SOYINKA: There was a lunatic fringe that issued a fatwa against me,
who carried placards screaming "Death to Soyinka" and so forth. But Nigeria is
as far as I'm concerned a secular state, and whatever efforts are made by some fanatics to
turn it into a bastion of one religion or another really didn't bother me much. The others
responded to the threats against me in a very robust way.
FI: Louis Farrakhan argued that Nigerians have only had a few decades
to attain democracy and that Westerners must be patient with the slow painful climb toward
democracy in Nigeria. How do you respond to this view?

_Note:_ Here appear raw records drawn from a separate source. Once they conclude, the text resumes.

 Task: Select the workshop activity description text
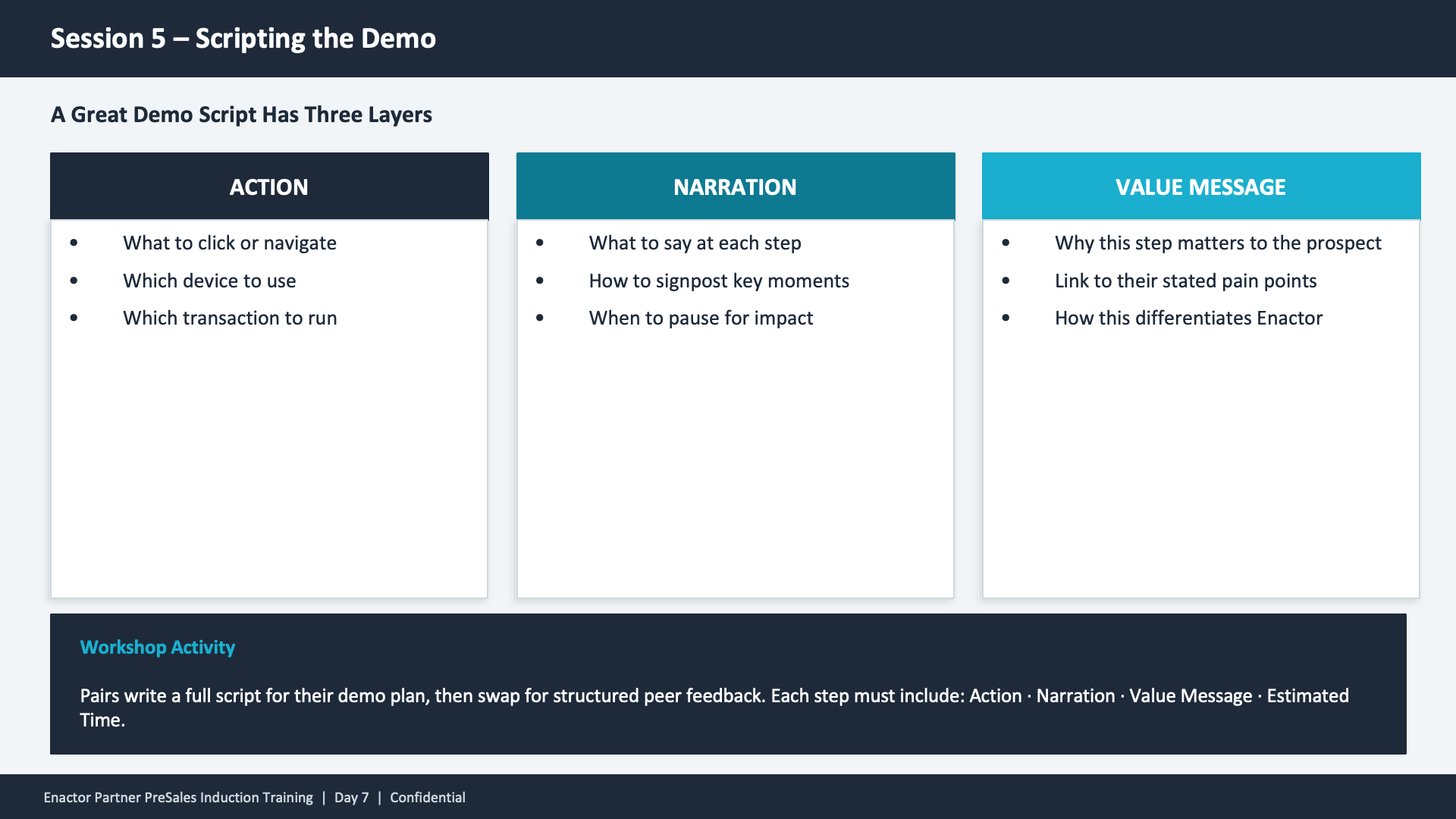(714, 708)
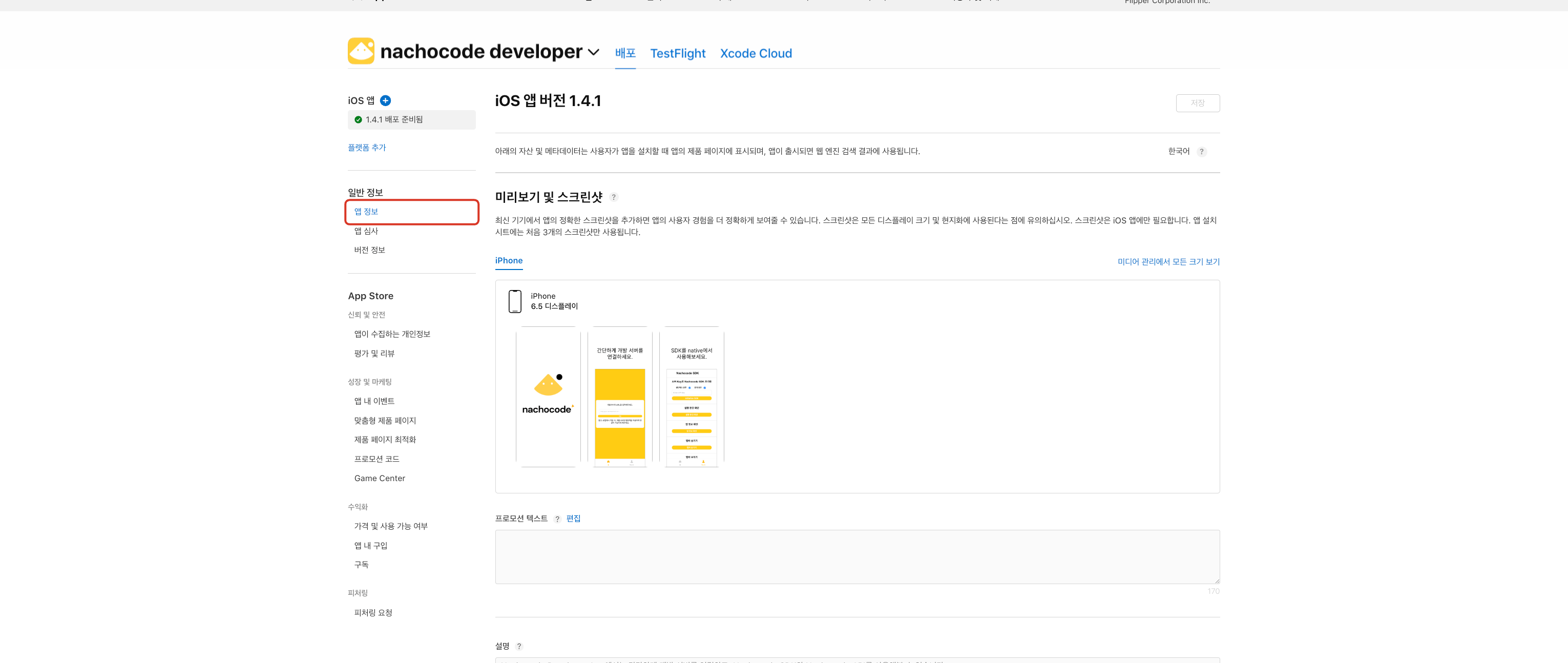Open the 한국어 language selector

[1179, 152]
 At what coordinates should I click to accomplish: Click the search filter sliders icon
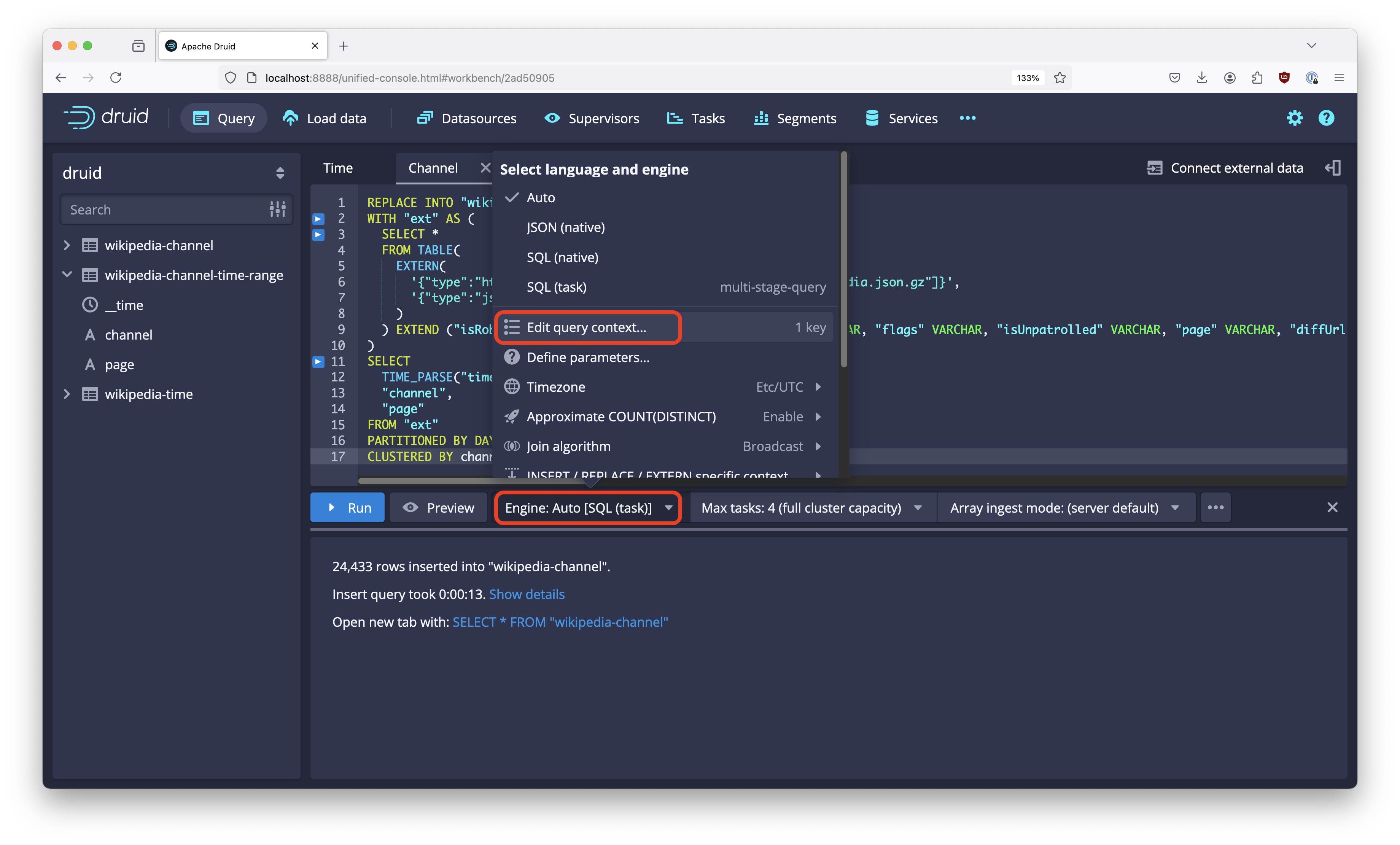pos(277,210)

SOYINKA: Nigerians fly the latest jets, we have some of the finest
pilots in the world. Technology and cyberspace are not strange to Nigerians, they are used
on a daily basis. Faxes and cellular phones abound everywhere. The Nigerians didn't say
that they were going to wait 1,000 years before they caught up with modern technology. The
latest cars, like the Lexus, are already cruising in Nigeria. I don't believe that mental
apprehension of democracy is beyond those who acquire a more complicated facility for
operating the latest gadgets. I think it's a very condescending statement, and should be
deplored.
FI: How are you doing in the face of such constant threats?
SOYINKA: Well I have to live in constant mental identification with
those who are in jail in Nigeria, undergoing the same struggle. Some of them have been
given 15 years for not committing any crime at all. And so because of the constant sense I
have of the wrongs against the Nigerian people, of which these are representative, I have
no time at all to think about my own difficulties.